The Reserve Bank's decision to cut the official interest rate to a record low 2% this week means the paltry returns on term deposits are a real problem for responsible savers. In fact many Australians now face the real chance of a decline in their net worth unless they act in the search of higher returns.
A sensible equity investment strategy is one option so long as investors block out the short-term noise to focus on long-term returns. For equity investors it pays to look to the long term as that's the surest road to positive returns. Here are four companies to consider; each is built to last, with yields to thrash the current cash rate.
Sydney Airport Limited (ASX: SYD)
A core piece of national infrastructure that's unlikely to ever see a prolonged downturn in capacity demand, Sydney Airport has several tailwinds including the long-term growth of international passenger numbers, especially from nearby Asia.

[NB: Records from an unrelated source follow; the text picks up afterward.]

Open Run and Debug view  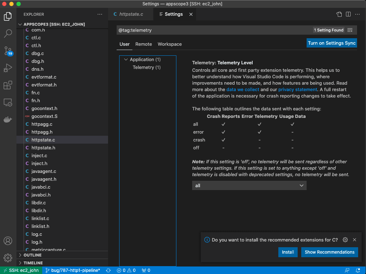tap(8, 68)
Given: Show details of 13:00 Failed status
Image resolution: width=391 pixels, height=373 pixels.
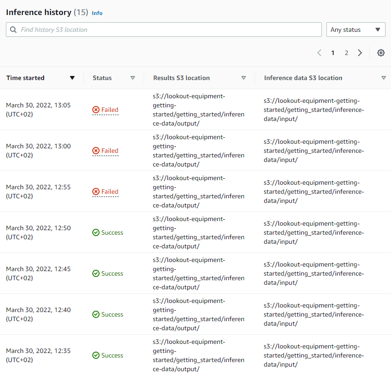Looking at the screenshot, I should coord(110,151).
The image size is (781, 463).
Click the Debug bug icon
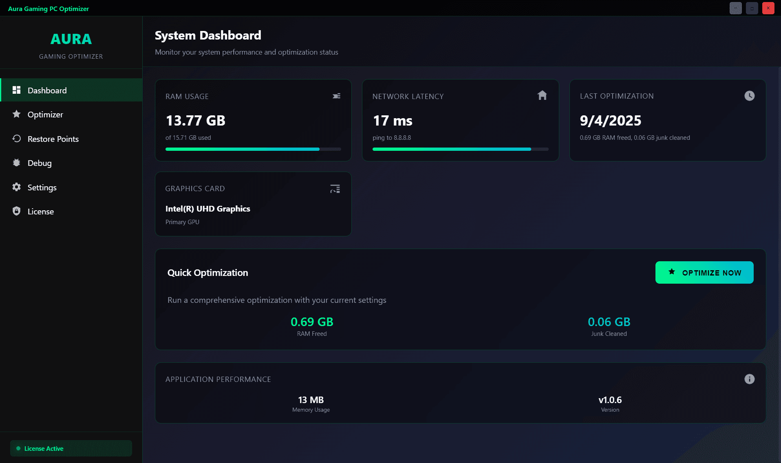pyautogui.click(x=16, y=163)
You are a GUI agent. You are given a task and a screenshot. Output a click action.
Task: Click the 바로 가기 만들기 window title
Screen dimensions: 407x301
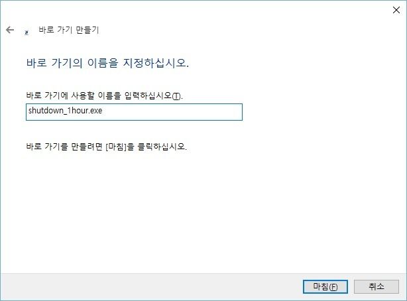[69, 30]
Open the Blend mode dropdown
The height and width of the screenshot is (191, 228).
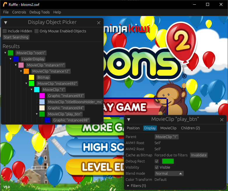[x=169, y=174]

For now it's also an effective monopoly, which gives it advantages in setting prices for its fee-earning aeronautical and non-aeronautical services.
The airport and air travel generally are also beneficiaries of cost-saving technologies developed over time, with biometric passports, new flight routes and cheaper airfares all ongoing trends. The stock yields 4.4% and investors can expect rising payouts into the future.

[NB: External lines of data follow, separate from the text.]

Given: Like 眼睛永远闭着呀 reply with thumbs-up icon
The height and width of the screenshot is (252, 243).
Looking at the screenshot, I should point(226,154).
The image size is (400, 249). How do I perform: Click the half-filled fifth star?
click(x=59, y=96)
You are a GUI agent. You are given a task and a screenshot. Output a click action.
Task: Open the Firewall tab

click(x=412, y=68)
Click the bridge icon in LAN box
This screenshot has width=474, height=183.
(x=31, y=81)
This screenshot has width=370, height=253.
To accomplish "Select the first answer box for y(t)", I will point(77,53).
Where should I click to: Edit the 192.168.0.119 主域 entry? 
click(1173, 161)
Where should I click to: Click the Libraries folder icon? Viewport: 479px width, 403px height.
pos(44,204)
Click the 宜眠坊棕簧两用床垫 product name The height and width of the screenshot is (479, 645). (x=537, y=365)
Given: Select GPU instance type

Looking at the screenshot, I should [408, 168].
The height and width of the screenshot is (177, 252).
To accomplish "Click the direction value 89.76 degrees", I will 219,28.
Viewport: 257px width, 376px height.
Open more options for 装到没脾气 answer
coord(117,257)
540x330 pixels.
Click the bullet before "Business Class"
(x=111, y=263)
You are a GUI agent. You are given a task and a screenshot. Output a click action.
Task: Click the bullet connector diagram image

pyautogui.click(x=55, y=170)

Magellan Financial Group Ltd (ASX: MFG)
The fund manager famed for its long-term approach to the investing has delivered impressive growth and fast-rising distributions to match. As a modern fund manager it has low capital requirements and is able to payout around 75% of profit in dividends. The business posted a recent half-year net profit of $77.4 million with just 80 staff members running the entire operation.
From a well-managed base, Magellan has real operating leverage and the outlook for revenue growth appears solid given the growth in retail and institutional FUM flows. This is a business arguably still in start-up mode and could be expected to yield around a fully-franked 4% this financial year.
Telstra Corporation Ltd (ASX: TLS)
The telco's recent success is partly due to the fact that most consumers select a mobile provider according to their perception of network quality. Telstra's competitive advantage is its network's superior speed and reliability, with 6.7 million 4G devices dialed in and continued growth in its subscriber base.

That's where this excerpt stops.